Clearly at a certain point, it becomes incredulous for professional writer to use the “just a blog” defense. Many of the most popular blogs– Talking Points Memo, Huffington Post, TechCrunch, BoingBoing– have budgets, editorial staffs, and thousands of readers, and the blog outputs of print publications are no different. They also have much more to lose. One would think they’d be a little more careful than the average blogger.

 

So how do we decide when post facto is proper? Grant that the audience factor is slippery. On one hand, the z-lister with an audience of few readers outside of his immediate family may suddenly find his blog post “Slashdotted,” linked to by a mainstream source. On the other hand, a writer blogging for a publication with a print circulation of hundreds of thousands may find surprisingly few blog readers actively offering constructive criticism. Weighing the audience size is a helpful factor, but not sufficient.

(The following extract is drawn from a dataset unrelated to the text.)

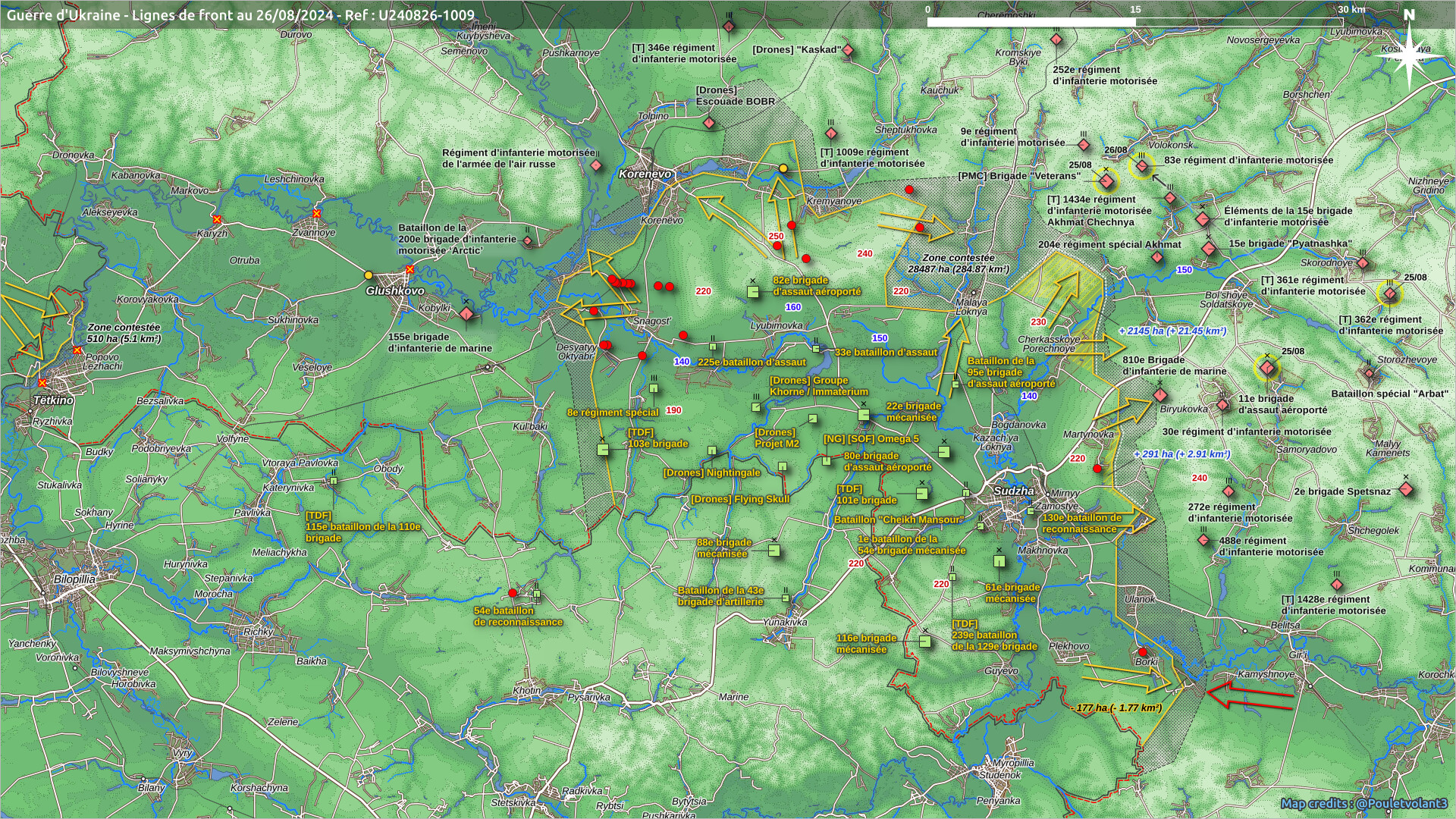Screen dimensions: 1456x819
Task: Click the 82e brigade d'assaut aéroporté unit icon
Action: (752, 291)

So here’s a few guidelines:

First, writers should have a sense of fairness. Phrase unknowns as questions, and then consider if the question is worse then the answer. If it is, (e.g., when did X stop beating his wife?), don’t ask it publicly. More generally, writers should give some sort of a confidence indicator in or around what they’ve written.

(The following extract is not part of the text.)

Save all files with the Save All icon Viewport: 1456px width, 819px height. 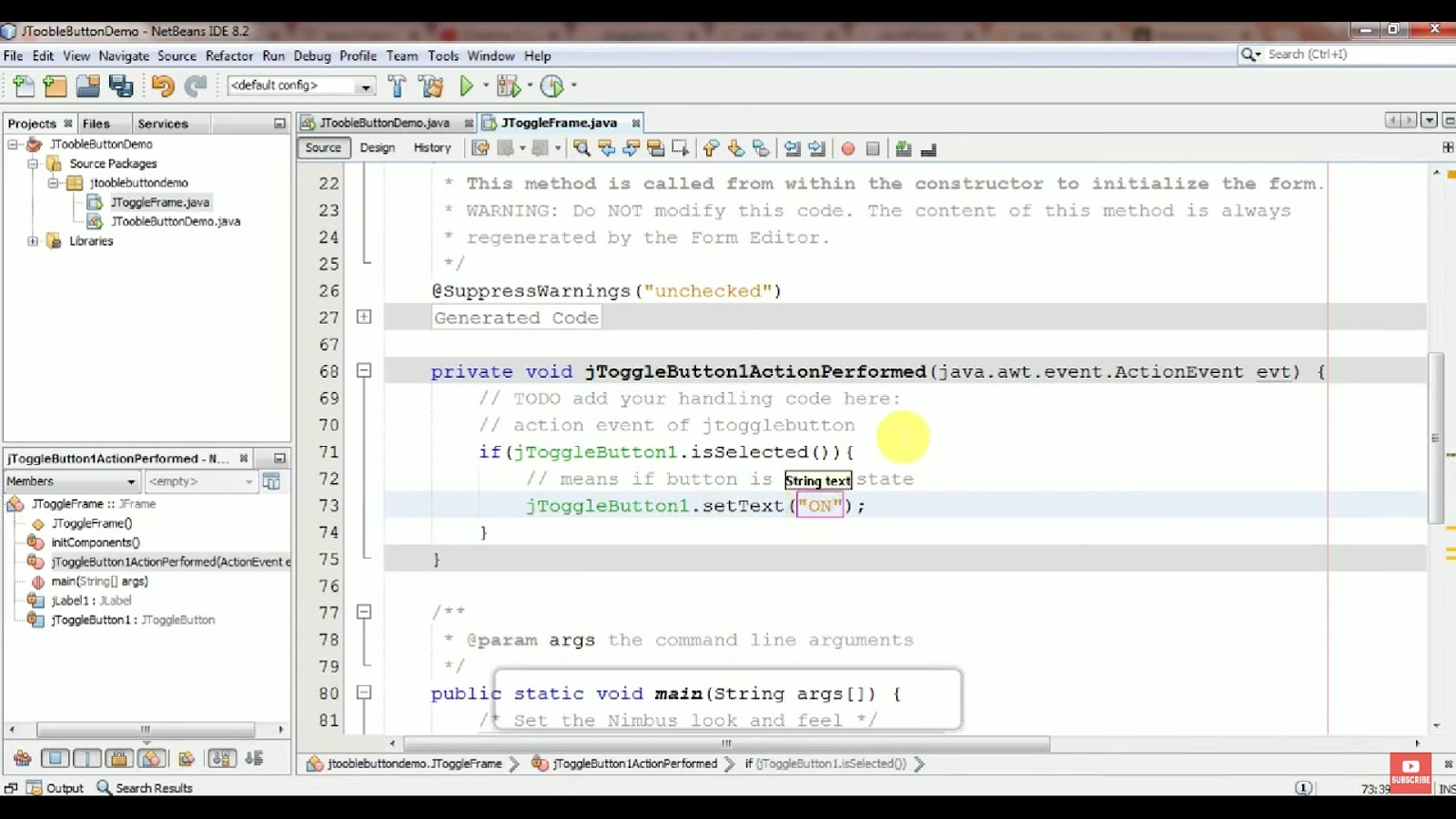click(119, 85)
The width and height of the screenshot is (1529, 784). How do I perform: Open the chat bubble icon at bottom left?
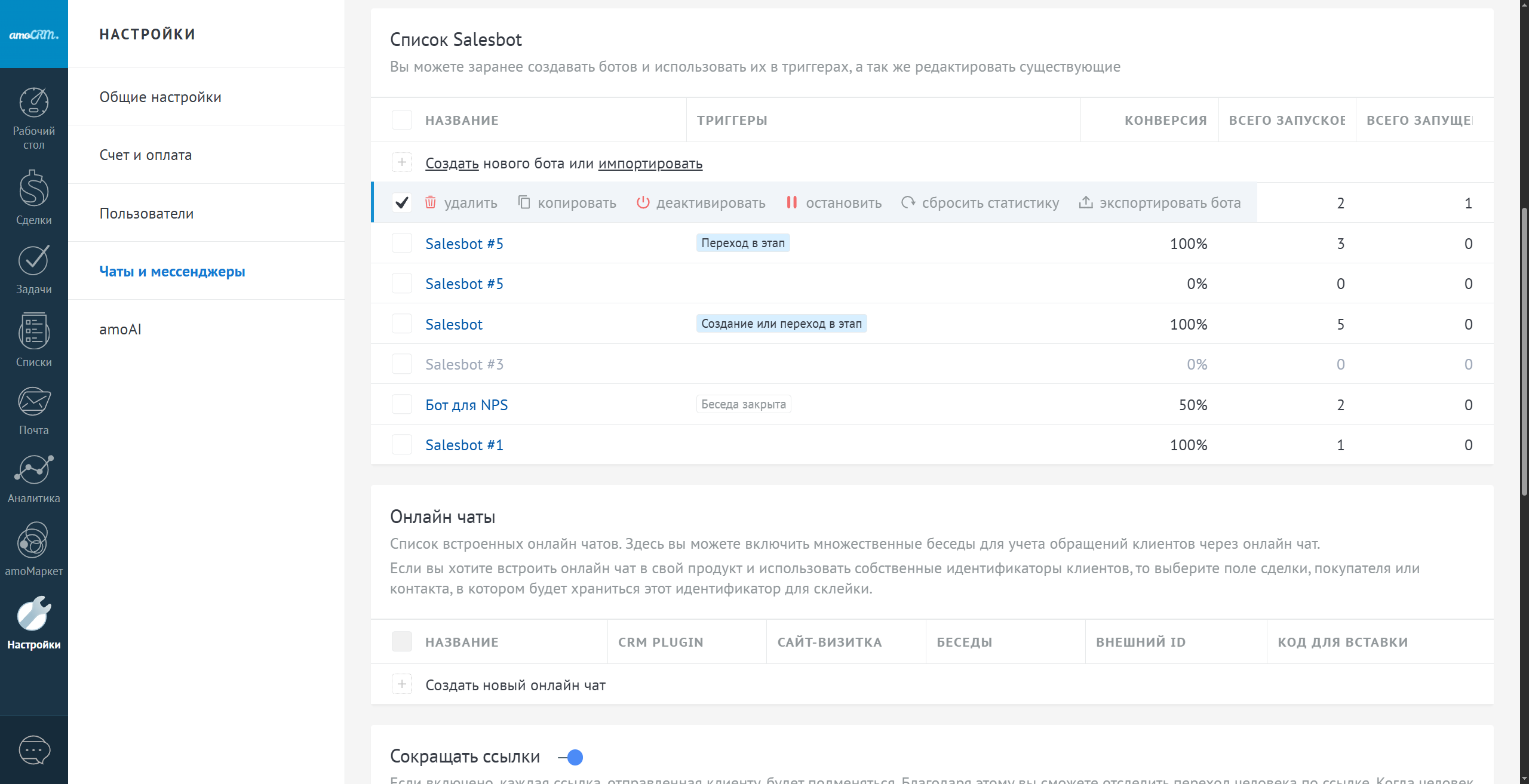pyautogui.click(x=34, y=750)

Second, don’t just blog it. The curious nature of the weblog is that it often conflates the activity of probing with publishing. There’s no reason that they can’t be separate. My own strategies for probing information is to post incomplete ideas into other people’s blog comments (those with many more readers), and also to ask peers over email first. Others can ask an open question via a social network. A question posted to Facebook can reach many people, but it doesn’t become published (read: Google-accessible) in the way that a blog does. Broadcasting outlets have fashioned their own source networks as well. Minnesota Public Radio began work on their Public Insight Network in 2003, and they now count thousands of listeners as potential sources whom they query when writing stories.

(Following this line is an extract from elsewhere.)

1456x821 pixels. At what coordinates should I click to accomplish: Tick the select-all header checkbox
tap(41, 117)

Third, in the words of Duncan Black aka Atrios, “blogs are not ‘self-correcting’ – you actually have to, you know, make corrections.” I recalled this the other day when Steve Baker of BusinessWeek‘s BlogSpotting had saluted journalist-blogger Joel Achenbach of the Washington Post for trusting his readers to check his facts. Indeed one did. But it was tucked in the comments, and Achenbach never updated his post. This merely one case; there are many other examples over the years. Three years ago I called this the unbearable lightness of blogging — the “lightness” encourages conversation, but not automatically corrections.

One last consideration: why do such guidelines still need need airing? My longheld sense is that the DNA of blogging is quite peculiar and by no means last stop in evolution. Blogs have been sustained by a liberationist ideology– driven by retired journalists no longer constrained by editors– and always correcting oneself runs counter to that spirit. It’s more valuable to write a new post than it is to tend older posts; RSS does not contain a separate channel for updates (I pointed this out in 2005; it could be hacked, but then all of the RSS readers would have to evolve to understand it.). Nor is there a standard monitoring mechanism to report on how many posts or articles have to be updated after the fact in the first place. If post facto were the true paradigm, online newspapers would link clarifying responses directly to the articles they were referencing.

In 2002, when Shirky defined this “edit after the fact” communications, he was a doing a service by describing an emerging phenomenon. He should have spent some time considering the risks as well. So should we all.


Post Facto Editing note: I originally titled this Post Facto Reporting when I sent it out to a few people. I realized that this sounded too redundant– all reporting is “after the fact,” so I realized what I meant was Post Facto Editing. No harm done.